If you put 5 writing experts in a room and ask them to explain the best way to identify speakers in dialogue, you’ll end up with
6 opinions. Variations on the theme include…
- Don’t bother unless absolutely necessary. Most people ignore tags anyway, and if you do a good enough job developing your characters, people will recognize them by the way they talk.
- Use “[name] said” at the end of the line. Anything else is redundant.
- It’s perfectly okay to use whispered, yelled, asked, or any other variant of “said” that will better communicate the action to the reader.
- ID the speaker with whatever technique you want, but make sure you do it within the 1st 6 words of dialogue, even if you have to interrupt the speaker to do it.

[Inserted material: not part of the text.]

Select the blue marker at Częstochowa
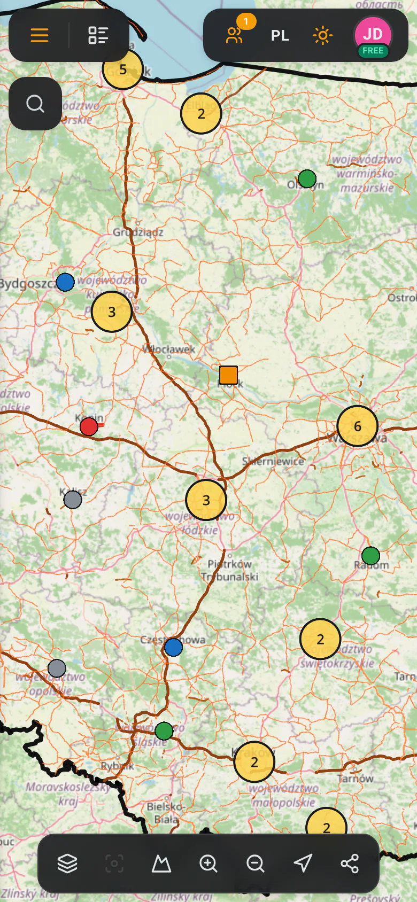click(x=173, y=647)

- In a long conversation, ID the speakers once at the beginning of the exchange. The reader will know they alternate the rest of the way.

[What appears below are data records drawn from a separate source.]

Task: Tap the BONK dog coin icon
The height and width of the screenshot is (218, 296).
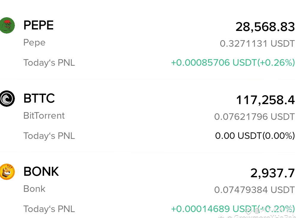Action: 7,172
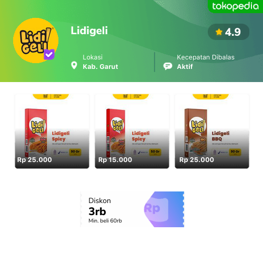The width and height of the screenshot is (263, 263).
Task: Click the Aktif reply status text
Action: point(185,67)
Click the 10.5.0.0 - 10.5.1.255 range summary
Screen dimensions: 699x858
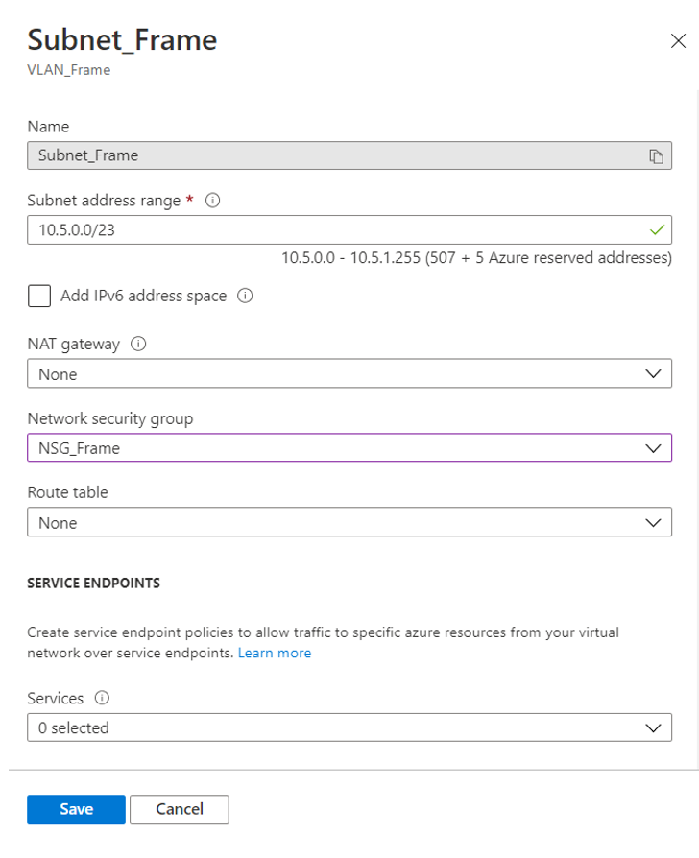tap(476, 258)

- Have the characters address each other by name once in a while during a long conversation
- Use the “[name] said” ID sparingly and only at the beginning or end of the line of dialogue. Never interrupt a speaker with a short ID tag. The rest of the time, use an action to ID the speaker and build up the scene to avoid “talking heads.”
There were examples among the Hugos and Nebulas that used at least one of those conventions. Many used more
So, which is the-right one to use? Use the one that makes the most sense in your story at that point and results in the least amount of confusion. I personally favor the last one after Terri Pray, the editor at Under the Moon, suggested it. I liked the result.
Your editor may also have some input for you, but if you feel strongly about a particular type of ID be ready to explain your choice clearly. Most of us editor types — and certainly all the ones I’ve dealt with — are reasonable sorts. We have opinions, of course, and sometimes they’re very strong opinions, but we do listen, so be ready to hear us, too. We might have a good idea or two.